Dodee Paidang

9/37 Ultimo Road
Haymarket, NSW 2000

It may sound bizarre, but one of my favourite go-to snacks is tom yum noodles. And although that sounds fancy on paper, the reality is that it’s barely any more involved than instant noodles. All I have to do boil up some noodles, add in a spoonful of tom yum paste from the Asian grocer, and if I’m feeling really fancy and/or hungry, I’ll chuck in some frozen fish balls or a hard-boiled egg. It may not be much, but sometimes the bold flavour of tom yum and the comfort factor of noodles is exactly what I need when I’m up studying until 2am, and as a result, feeling generally displeased with all my life decisions up until that point.

(1) Interior

So with all that out in the open, it’s probably pretty obvious why I’m keen on Dodee Paidang. Not only are they known for having one of the most extensive Thai noodle menus around, they also happen to specialise in tom yum noodles.

(2) Interior

(3) Jellies

Like most Thai establishments in Sydney, Dodee Paidang is nothing if not authentic. The restaurant is cosily decorated in a bright, traditional style, with enormous portraits of the Thai royal family hung cheekily on the walls.

Do Dee Monster ($6.9, small)

Do Dee Monster ($6.9, small)

Now, I’ve heard things about the legendary spiciness of the noodles at Dodee, and that, combined with my experience at Spice I Am, left me very cautious. So despite having a reasonable chilli tolerance, I decided to just go with the Do Dee Monster ($6.9, small), which was a measly 1 out of 7 on the spice scale, and just one step up from the shameful Do Dee Nursery, which had no spice at all. That proved to be a smart move, because as it turns out, even this was just borderline tolerable. But oh boy was it good. The freshly-made, gelatinous rice noodles soaked up the spicy, tangy soup, so that each slurp was unabashedly full of flavour. Alongside the noodles were accompaniments of pork slices, pork balls, pork crackling, and even some fried wonton skins for extra texture. It was such a bold and unrestrained take on tom yum, and tasted exactly like something you’d get on the streets of Thailand.

Tum Tard Platter ($22.9)

Tum Tard Platter ($22.9)

There was plenty of other stuff on the menu to tempt, but the sight of the table-sized Tum Tard Platter ($22.9) was just too good to go past. If you like your food deep fried, this will be your jam. There was everything from school prawns to fish cakes to chicken wings – all deep fried of course, served with accompanying pickles, veggies, and rice noodles.

Som Tum Thai

Som Tum Thai

But the best part of the entire platter was the Som Tum Thai. I’ve never gotten the fuss about papaya salad before, but now I completely understand. Each bite was refreshingly crunchy, the sweetness of the fruit offset by the tang of lime and fish sauce, with the occasional briny pop of school prawns. It was a medley of flavours and textures, and utterly addictive.
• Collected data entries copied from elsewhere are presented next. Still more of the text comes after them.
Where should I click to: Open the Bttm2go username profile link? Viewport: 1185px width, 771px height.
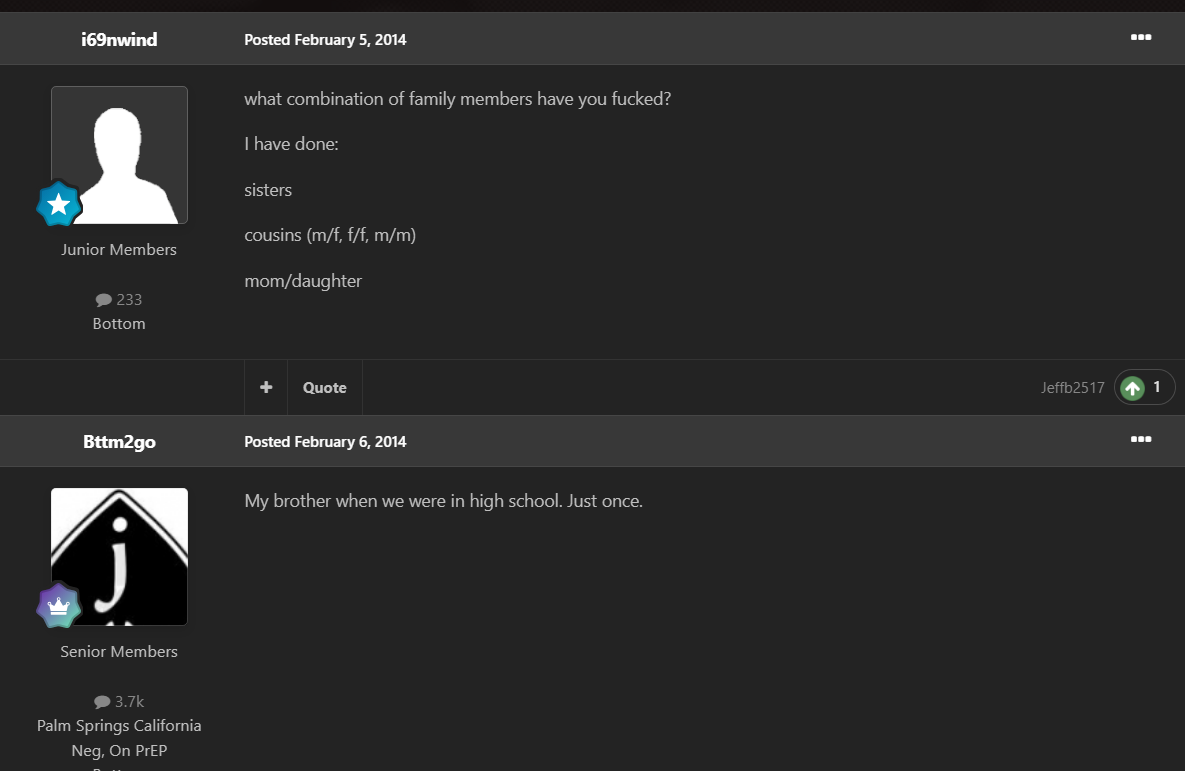[119, 441]
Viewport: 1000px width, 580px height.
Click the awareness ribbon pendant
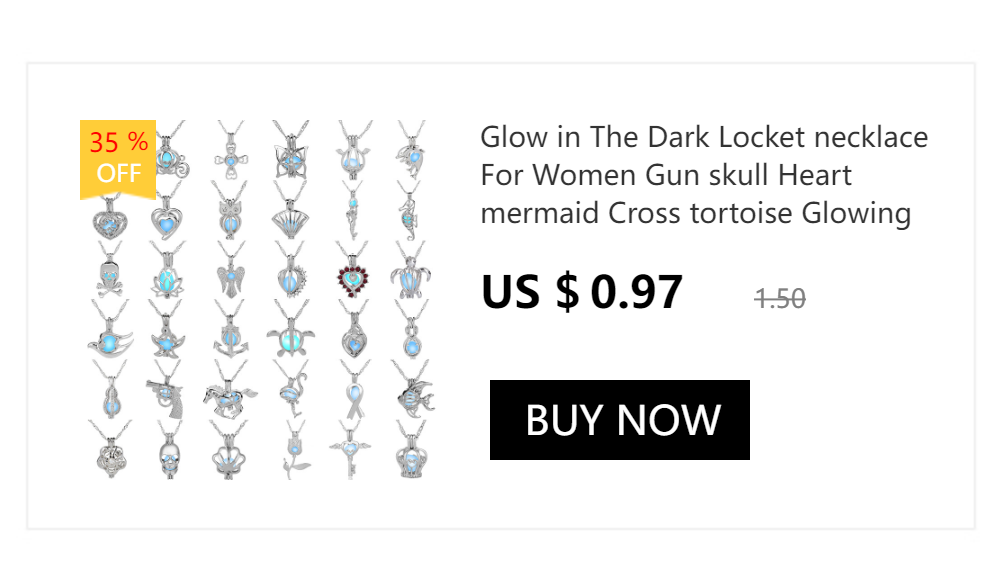pyautogui.click(x=355, y=390)
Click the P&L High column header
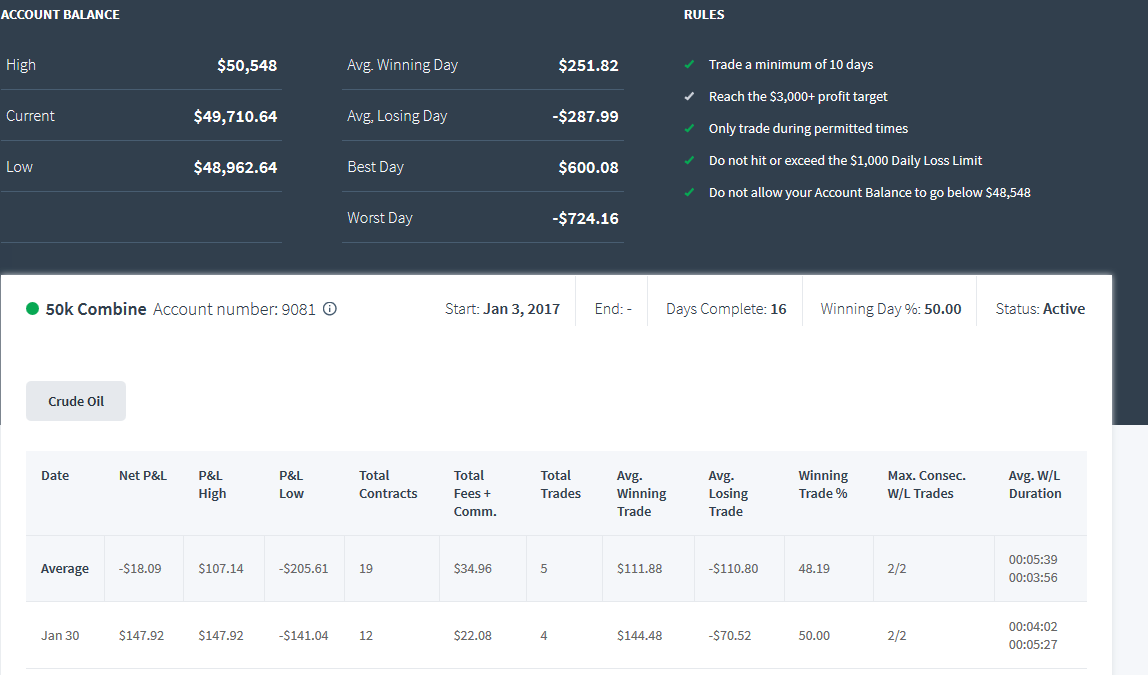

Mixed Jelly with Coconut ($6)

Mixed Jelly with Coconut ($6)

With room left for dessert, but only just, I decided on the lighter Mixed Jelly with Coconut ($6). This was exactly what I was after – a cooling treat of shaved ice doused in coconut milk, with a trove of jellies and water chestnut at the bottom.
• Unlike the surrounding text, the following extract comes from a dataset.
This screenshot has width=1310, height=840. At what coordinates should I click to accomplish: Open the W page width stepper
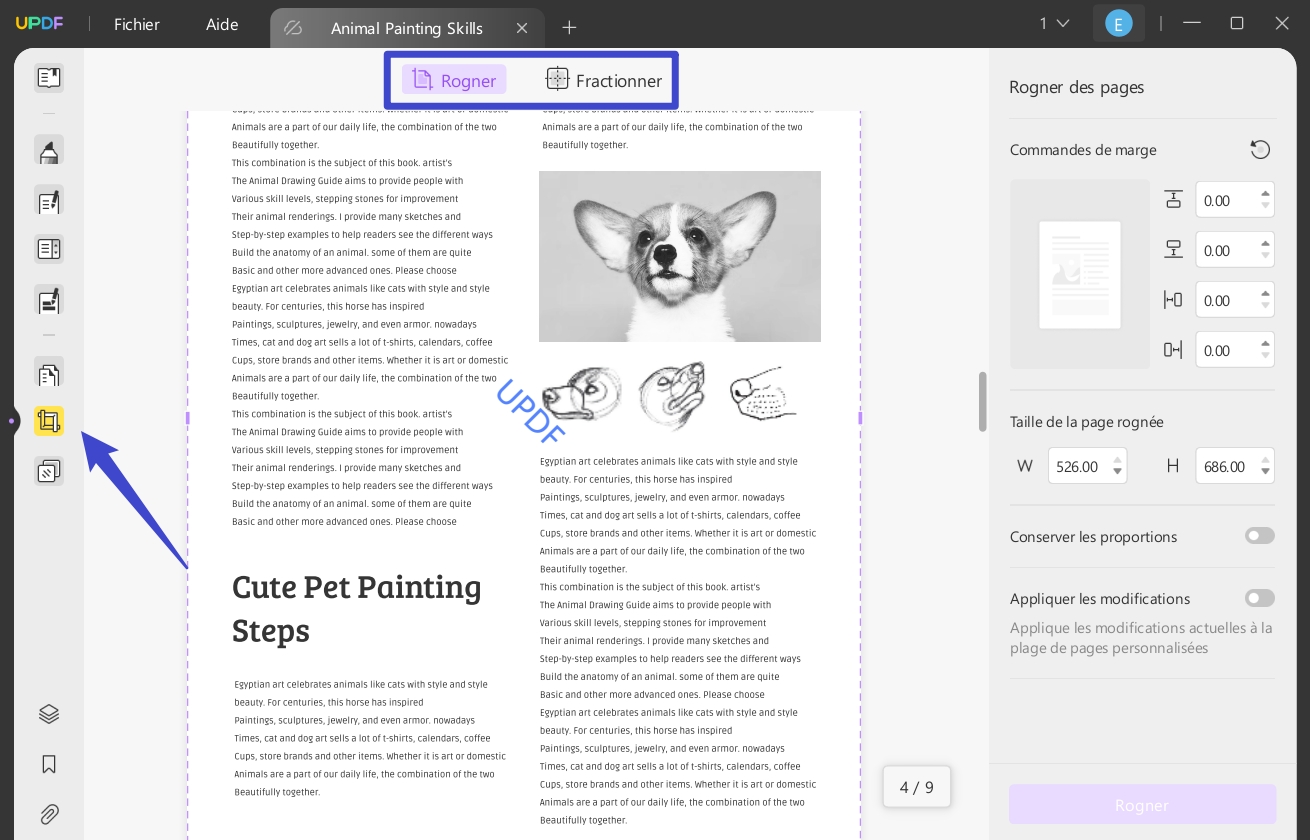pyautogui.click(x=1117, y=466)
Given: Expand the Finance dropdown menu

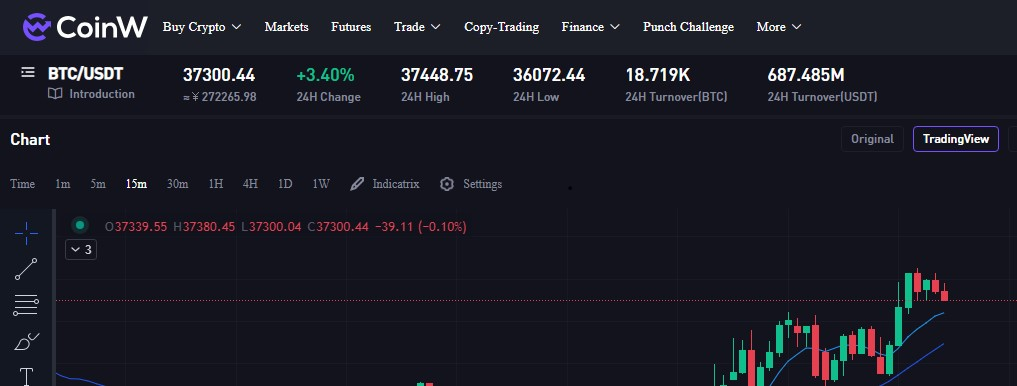Looking at the screenshot, I should [x=590, y=27].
Once again, Sydney has blown me away with how effortlessly delicious their Thai food is. But for once, Melbournians don’t have to be jealous, because Dodee Paidang actually recently opened up in the CBD! I’m already super keen on visiting the Melbourne branch, just to make sure that I can still get my Thai fix when I move back to Melbourne.

Rating: 13.5/20 – getting the dodee nursery next time. not even ashamed.
This rating reflects my personal experience at the time of visit.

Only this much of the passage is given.